Start PAGE
A plurality of cylinder bores 33 (only one cylinder bore is shown
in FIG. 1) are defined in the cylinder block 15 and arranged at
equiangular intervals around the axis L of the drive shaft 18. A
single-head piston 34 is housed in each cylinder bore 33. An
opening of each cylinder bore 33 is closed by the valve plate 16. A
compression chamber 35, the volume of which changes as the piston
34 reciprocates, is defined in each cylinder bore 33.
A lug plate 36 is fixed to the rear end of the drive shaft 18
within the crank chamber 17 to rotate integrally with the shaft 18.
A first thrust bearing 37 is located between the lug plate 36 and
the inner wall surface 13A of the rear housing member 13.
A swash plate 38 is located in the crank chamber 17. The swash
plate 38 contains a through hole 38a through which the drive shaft
18 passes. A hinge mechanism 39 is located between the lug plate 36
and the swash plate 38. The hinge mechanism 39 includes a pair of
supporting arms 40 (only one arm is shown) protruding from the lug
plate 36, a guide hole 41 formed in each supporting arm 40 and a
pair of guide pins 42 (only one guide pin is shown) fixed to the
swash plate 38. The guide pins 42 have spherical heads 42a that
engage with the guide holes 41, respectively. The swash plate 38 is
connected to the lug plate 36 through the hinge mechanism 39. The
hinge mechanism 39 rotates the swash plate 38 integrally with the
lug plate 36 and the drive shaft 18. The hinge mechanism 39 also
guides the swash plate 38 in the axial direction of the drive shaft
18 and permits inclination of the swash plate 38 with respect to
the axis of the drive shaft 18. In this embodiment, the lug plate
36 and the hinge mechanism 39 function as an inclination angle
limiter. The swash plate 38 has a counterweight 38b formed
integrally therewith on an opposite side of the drive shaft 18 from
the hinge mechanism 39.
End PAGE
◆ **EXERCISES**:
[a] In the compressor description, what is located between the lug plate 36 and the inner wall surface 13A of the rear housing member 13?
[b] Carry on the compressor description past its final sentence, keeping its patent style and reference numerals.
Start RECORDS PROVIDED
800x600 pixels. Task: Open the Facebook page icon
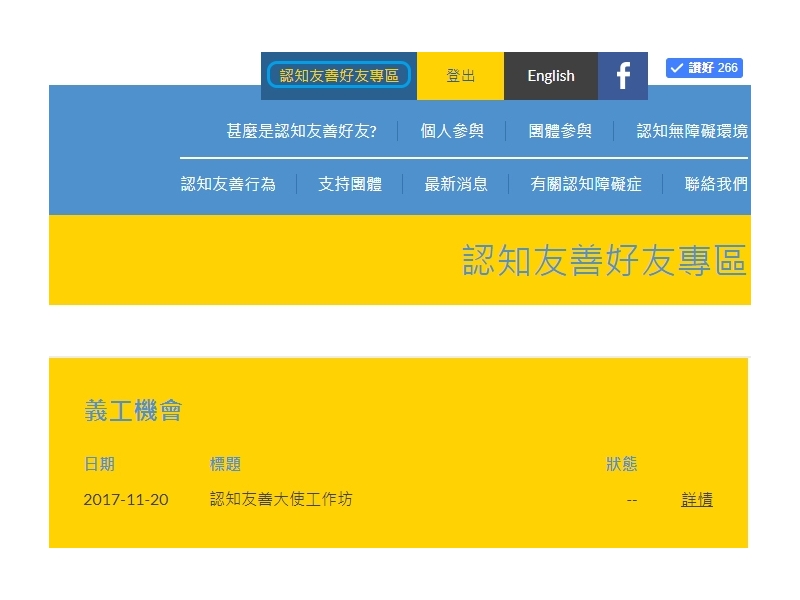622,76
End RECORDS PROVIDED
Start RECORDS PROVIDED
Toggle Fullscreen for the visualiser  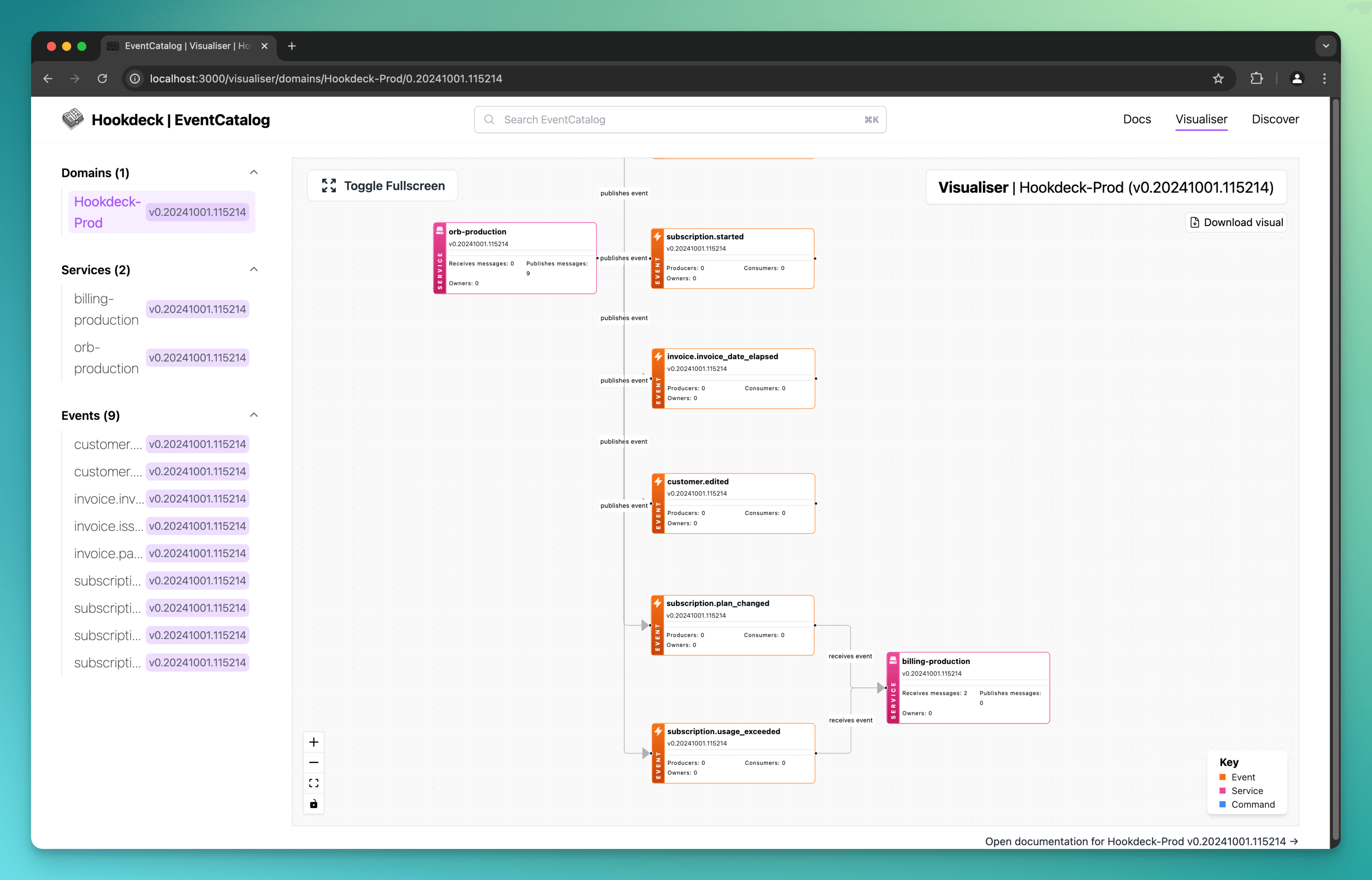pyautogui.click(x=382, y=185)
End RECORDS PROVIDED
◆ **TASK RESPONSES**:
[a] A first thrust bearing 37.

[b]
An engaging ring (e.g., a circlip) 43 is fixed on the drive shaft
18 in a large-diameter portion 22a of the through hole 22. A second
thrust bearing 44 is located in the large-diameter portion 22a of
the through hole 22 and is fitted on the drive shaft 18. A first
coil spring 45 is wound around the drive shaft 18 between the
engaging ring 43 and the second thrust bearing 44. The first coil
spring 45 urges the drive shaft 18 toward the inner wall surface
13A of the rear housing member 13.
A seal ring 46 is located between the outer periphery of the drive
shaft 18 and the inner surface of the cylinder block 15 within the
through hole 22. The seal ring 46 prevents the refrigerant in the
crank chamber 17 from leaking through the through hole 22 into the
suction chamber 19.
A second coil spring 47 is wound around the drive shaft 18 between
the lug plate 36 and the swash plate 38. The second coil spring 47
urges the swash plate 38 toward the cylinder block 15 (i.e., in the
direction in which the inclination angle of the swash plate 38
decreases).
A third coil spring 48 is wound around the drive shaft 18 between
the swash plate 38 and the engaging ring 43. When the swash plate
38 is positioned at the maximum inclination angle (e.g., at the
position indicated by the solid line in FIG. 1), the third coil
spring 48 does not apply force to the swash plate 38. Meanwhile,
when the swash plate 38 is shifted to the minimum inclination angle
position (e.g., the position indicated by the dashed line in FIG.
1), the third coil spring 48 is compressed between the swash plate
38 and the engaging ring 43. Further, the third coil spring 48
urges the swash plate 38 away from the cylinder block 15 (i.e., the
direction that the inclination angle of the swash plate increases)
from the engaging ring 43.
Each piston 34 is connected to the periphery of the swash plate 38
through a pair of shoes 49. Thus, the rotational motion of the
swash plate 38 caused by the rotation of the drive shaft 18 is
converted through the shoes 49 into reciprocation of each piston
34.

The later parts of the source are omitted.